:: PROVIDED PASSAGE ::
== Segment start ==

A generic way to have post-deploy actions done.
Project description
Django Post Deploy
This module adds a way automate release-specific post-deploy/post-migrate actions to your Django project.
Features
- Allow actions to be scheduled with the deployment automation
- But also give the oppurtunity to keep special actions out of the automation and have those executed manually.
- Schedule the actions to be executed in Celery.
- The task scheduler is configurable, so you can write your own.
- Support for django_tenants.
Alternatives
Alternative to this module you can use:
- Management tasks. Used once and in the future confuse developers "Must we also maintain this code?"
- "Empty" migrations. That
- may or may not activate all custom expected code for it...
- may or may not depend on other migrations being completed.
Why use this module?
This module is of use for your application if you:
- want to keep management commands clean of one-time-used code.
- want to have release finishing tasks executed in a certain and known state of the application.
Example
# Inside a custom django module's post_deploy.py
from post_deploy import post_deploy_action
@post_deploy_action
def make_non_code_changes_to_complete_the_next_release():
pass
@post_deploy_action(auto=False)
def this_action_must_be_triggered_manually():
pass
# This line is added to your deployment automation script
python manage.py deploy --auto
# This line is executed when the time is right for specific actions
$ ./manage.py deploy --one core.this_action_must_be_triggered_manually
# Or like this: both auto and manual actions are scheduled:
$ ./manage.py deploy --all
# Inspect the status of the actions like so, to see if there are errors for any action.

== Segment end ==

:: TRY IT ::
In the Django Post Deploy description, rewrite everything from "- may or may not depend" down to "of the application.", changing "release finishing tasks" to "release wrap-up tasks".

Stored records:
== Segment start ==

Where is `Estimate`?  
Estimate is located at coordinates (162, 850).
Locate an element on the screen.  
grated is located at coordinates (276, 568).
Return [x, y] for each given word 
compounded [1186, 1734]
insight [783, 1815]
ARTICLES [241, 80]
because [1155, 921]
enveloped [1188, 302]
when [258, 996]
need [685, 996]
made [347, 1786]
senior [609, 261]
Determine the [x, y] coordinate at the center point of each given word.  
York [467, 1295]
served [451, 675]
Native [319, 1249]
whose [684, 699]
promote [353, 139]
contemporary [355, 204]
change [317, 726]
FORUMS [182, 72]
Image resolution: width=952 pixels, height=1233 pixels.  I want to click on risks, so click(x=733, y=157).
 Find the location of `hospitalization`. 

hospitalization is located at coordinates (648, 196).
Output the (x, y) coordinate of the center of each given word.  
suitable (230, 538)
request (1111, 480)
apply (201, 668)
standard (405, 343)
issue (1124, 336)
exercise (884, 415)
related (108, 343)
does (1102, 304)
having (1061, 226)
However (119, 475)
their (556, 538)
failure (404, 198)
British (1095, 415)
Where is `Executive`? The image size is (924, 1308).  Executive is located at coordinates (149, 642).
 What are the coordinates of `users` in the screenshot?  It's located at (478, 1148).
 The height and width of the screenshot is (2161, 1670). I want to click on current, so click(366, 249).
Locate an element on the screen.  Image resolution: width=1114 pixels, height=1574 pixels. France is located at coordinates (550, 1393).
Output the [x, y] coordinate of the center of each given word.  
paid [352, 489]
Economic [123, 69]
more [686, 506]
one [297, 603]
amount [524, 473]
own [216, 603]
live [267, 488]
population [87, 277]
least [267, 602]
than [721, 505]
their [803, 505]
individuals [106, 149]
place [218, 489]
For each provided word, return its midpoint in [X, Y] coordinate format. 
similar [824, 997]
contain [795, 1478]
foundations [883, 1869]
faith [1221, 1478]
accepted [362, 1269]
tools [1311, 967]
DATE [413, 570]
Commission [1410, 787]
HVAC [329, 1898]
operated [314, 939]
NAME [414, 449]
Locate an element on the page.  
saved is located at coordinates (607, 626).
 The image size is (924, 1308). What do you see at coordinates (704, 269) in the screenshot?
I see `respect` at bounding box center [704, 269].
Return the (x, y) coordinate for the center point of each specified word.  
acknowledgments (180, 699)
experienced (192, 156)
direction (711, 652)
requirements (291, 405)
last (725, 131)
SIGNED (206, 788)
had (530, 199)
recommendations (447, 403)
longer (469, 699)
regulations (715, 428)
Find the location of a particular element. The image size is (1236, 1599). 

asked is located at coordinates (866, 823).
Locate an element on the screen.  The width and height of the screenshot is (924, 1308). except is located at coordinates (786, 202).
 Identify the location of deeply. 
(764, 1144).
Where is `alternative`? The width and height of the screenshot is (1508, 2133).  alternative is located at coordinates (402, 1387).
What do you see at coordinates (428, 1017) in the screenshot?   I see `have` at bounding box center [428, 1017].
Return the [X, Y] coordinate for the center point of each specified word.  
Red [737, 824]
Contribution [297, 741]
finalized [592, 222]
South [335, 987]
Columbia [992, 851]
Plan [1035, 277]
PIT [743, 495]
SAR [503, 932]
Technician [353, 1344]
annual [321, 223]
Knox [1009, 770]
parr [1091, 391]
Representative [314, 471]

== Segment end ==

:: EXERCISE RESPONSE ::
- may or may not depend on other migrations being completed.
Why use this module?
This module is of use for your application if you:
- want to keep management commands clean of one-time-used code.
- want to have release wrap-up tasks executed in a certain and known state of the application.